Saved entries:
.....

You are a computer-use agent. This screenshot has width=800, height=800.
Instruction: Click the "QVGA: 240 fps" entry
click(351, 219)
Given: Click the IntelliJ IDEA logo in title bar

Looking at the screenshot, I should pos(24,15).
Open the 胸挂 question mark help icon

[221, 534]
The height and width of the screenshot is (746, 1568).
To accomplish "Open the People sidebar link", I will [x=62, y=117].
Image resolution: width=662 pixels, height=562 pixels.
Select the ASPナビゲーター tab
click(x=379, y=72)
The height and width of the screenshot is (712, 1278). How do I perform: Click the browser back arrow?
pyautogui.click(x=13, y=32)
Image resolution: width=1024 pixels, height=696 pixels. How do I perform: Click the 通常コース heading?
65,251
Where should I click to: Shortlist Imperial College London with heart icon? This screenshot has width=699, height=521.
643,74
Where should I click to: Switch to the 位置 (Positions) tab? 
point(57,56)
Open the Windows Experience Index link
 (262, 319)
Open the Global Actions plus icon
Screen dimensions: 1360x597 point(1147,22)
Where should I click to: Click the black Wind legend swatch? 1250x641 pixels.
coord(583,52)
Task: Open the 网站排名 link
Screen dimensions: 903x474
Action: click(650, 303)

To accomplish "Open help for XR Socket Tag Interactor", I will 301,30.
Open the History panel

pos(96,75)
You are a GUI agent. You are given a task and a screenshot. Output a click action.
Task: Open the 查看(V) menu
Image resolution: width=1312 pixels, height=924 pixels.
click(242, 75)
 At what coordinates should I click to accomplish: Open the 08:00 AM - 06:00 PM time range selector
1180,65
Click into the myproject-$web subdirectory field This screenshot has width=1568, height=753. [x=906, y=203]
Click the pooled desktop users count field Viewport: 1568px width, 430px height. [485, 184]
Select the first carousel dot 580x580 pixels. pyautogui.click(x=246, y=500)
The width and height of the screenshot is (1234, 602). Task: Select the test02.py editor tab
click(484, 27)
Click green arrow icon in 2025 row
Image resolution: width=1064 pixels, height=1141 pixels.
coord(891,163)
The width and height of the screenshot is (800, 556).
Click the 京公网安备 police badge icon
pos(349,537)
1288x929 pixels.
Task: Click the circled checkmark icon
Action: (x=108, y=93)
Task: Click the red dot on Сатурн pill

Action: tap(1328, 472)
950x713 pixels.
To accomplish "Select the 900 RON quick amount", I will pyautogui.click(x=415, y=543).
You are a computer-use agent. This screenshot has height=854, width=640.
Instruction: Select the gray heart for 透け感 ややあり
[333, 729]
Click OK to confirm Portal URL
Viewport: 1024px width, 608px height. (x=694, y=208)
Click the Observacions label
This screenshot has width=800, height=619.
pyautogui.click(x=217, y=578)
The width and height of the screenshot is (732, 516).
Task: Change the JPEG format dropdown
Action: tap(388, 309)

.....

- Work task -
Every record shown above should be set down again exactly.

- Expected answer -
You are a computer-use agent. This screenshot has width=800, height=800.
Instruction: Click the "QVGA: 240 fps" entry
click(351, 219)
Given: Click the IntelliJ IDEA logo in title bar

Looking at the screenshot, I should pos(24,15).
Open the 胸挂 question mark help icon

[221, 534]
The height and width of the screenshot is (746, 1568).
To accomplish "Open the People sidebar link", I will [x=62, y=117].
Image resolution: width=662 pixels, height=562 pixels.
Select the ASPナビゲーター tab
click(x=379, y=72)
The height and width of the screenshot is (712, 1278). How do I perform: Click the browser back arrow?
pyautogui.click(x=13, y=32)
Image resolution: width=1024 pixels, height=696 pixels. How do I perform: Click the 通常コース heading?
65,251
Where should I click to: Shortlist Imperial College London with heart icon? This screenshot has width=699, height=521.
643,74
Where should I click to: Switch to the 位置 (Positions) tab? 
point(57,56)
Open the Windows Experience Index link
 (262, 319)
Open the Global Actions plus icon
Screen dimensions: 1360x597 point(1147,22)
Where should I click to: Click the black Wind legend swatch? 1250x641 pixels.
coord(583,52)
Task: Open the 网站排名 link
Screen dimensions: 903x474
Action: click(650, 303)

To accomplish "Open help for XR Socket Tag Interactor", I will 301,30.
Open the History panel

pos(96,75)
You are a GUI agent. You are given a task and a screenshot. Output a click action.
Task: Open the 查看(V) menu
Image resolution: width=1312 pixels, height=924 pixels.
click(242, 75)
 At what coordinates should I click to accomplish: Open the 08:00 AM - 06:00 PM time range selector
1180,65
Click into the myproject-$web subdirectory field This screenshot has width=1568, height=753. [x=906, y=203]
Click the pooled desktop users count field Viewport: 1568px width, 430px height. [485, 184]
Select the first carousel dot 580x580 pixels. pyautogui.click(x=246, y=500)
The width and height of the screenshot is (1234, 602). Task: Select the test02.py editor tab
click(484, 27)
Click green arrow icon in 2025 row
Image resolution: width=1064 pixels, height=1141 pixels.
coord(891,163)
The width and height of the screenshot is (800, 556).
Click the 京公网安备 police badge icon
pos(349,537)
1288x929 pixels.
Task: Click the circled checkmark icon
Action: (x=108, y=93)
Task: Click the red dot on Сатурн pill

Action: tap(1328, 472)
950x713 pixels.
To accomplish "Select the 900 RON quick amount", I will pyautogui.click(x=415, y=543).
You are a computer-use agent. This screenshot has height=854, width=640.
Instruction: Select the gray heart for 透け感 ややあり
[333, 729]
Click OK to confirm Portal URL
Viewport: 1024px width, 608px height. (x=694, y=208)
Click the Observacions label
This screenshot has width=800, height=619.
pyautogui.click(x=217, y=578)
The width and height of the screenshot is (732, 516).
Task: Change the JPEG format dropdown
Action: tap(388, 309)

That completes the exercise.